On 04/27/2015 08:09 AM, David Gil wrote:
A hash function which is secure on short inputs may not be secure on 
long inputs. This is, indeed, the case (generically) for the MD and 
SHA-[12] functions: See papers by Schneier et al. inter alia.

I didn't look at the paper (which one?), but you are saying that if I 
have SHA-2 signed e-mail, I can concatenate the same message and achieve 
some "insecurity". As attacker can exploit this insecurity by e.g. 
prep-ending signed PGP/MIME messages.
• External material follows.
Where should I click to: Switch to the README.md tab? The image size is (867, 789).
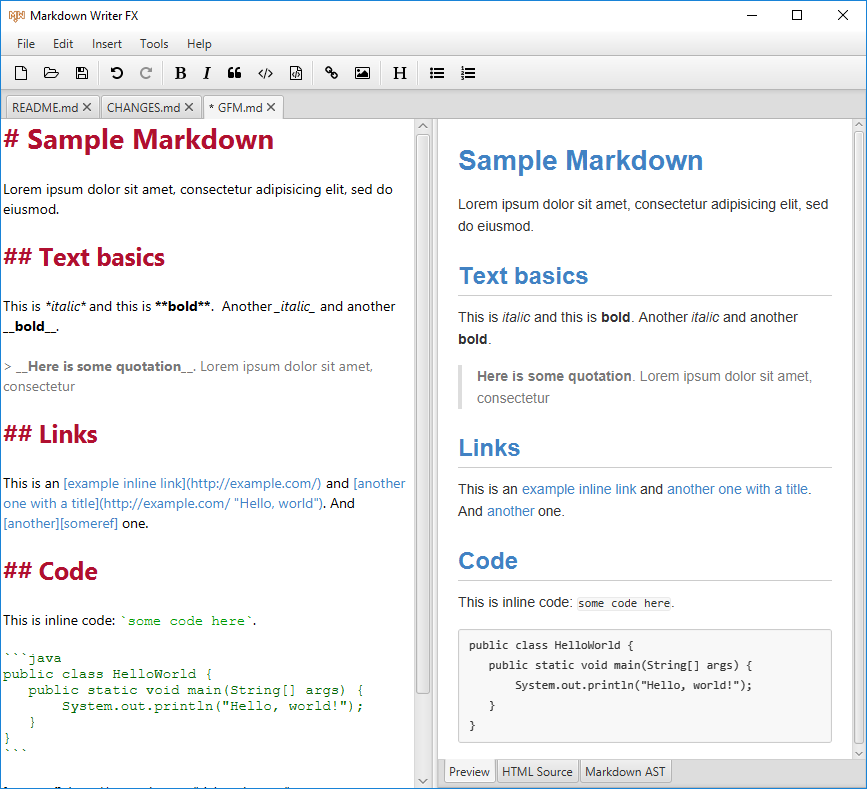pyautogui.click(x=45, y=107)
Most higher-level uses of OpenPGP 
will probably simply drop duplicated PGP/MIME parts or TAR files, etc. 
Not only the collision resistance is a more difficult problem (and thus 
is easier to exploit), the attacker knows the message and the output, 
which is not the case for S2K.
My argument was that other parts of OpenPGP protocol will fail before 
S2K and we can count on the quick upgrade of the hash function.
Of course, one can similarly come up with hypothetical insecurities in 
PBKDF2, e.g. how it cripples the sponge construction due to iterative 
nature of PBKDF2 and shrinking the sponge state to the hash output in 
each iteration...

    At Apr 24, 2015, 11:06:40 PM, Andrey Jivsov wrote:
    On 04/24/2015 04:45 AM, Werner Koch wrote:
    > On Fri, 24 Apr 2015 09:19, openpgp(_at_)brainhub(_dot_)org
    <javascript:return> said:
    >
    >> 2. The Iterated S2K is essentially a
    >>
    >> M = M1 || M2 || M2 || M2 || ... || M2, where M1 includes the salt.
    >> S2K = Hash( M )
    > Actually M2 also includes the salt:
    >
    > | Then the salt, followed by the passphrase data, is repeatedly
    hashed
    > | until the number of octets specified by the octet count has been
    > | hashed. [...]
    >
    >
    >
    I stand corrected.

    My argument holds with even greater simplifications with the
    following
    adjustment:

    M = M1 || M1 || M1 || M1 || ... || M1, where M1 includes the salt.
    S2K = Hash( M )

    If we use the Hash() which is insecure in this setting, we should
    expect troubles in other application of this hash function: e.g.
    in digital signatures or MAC.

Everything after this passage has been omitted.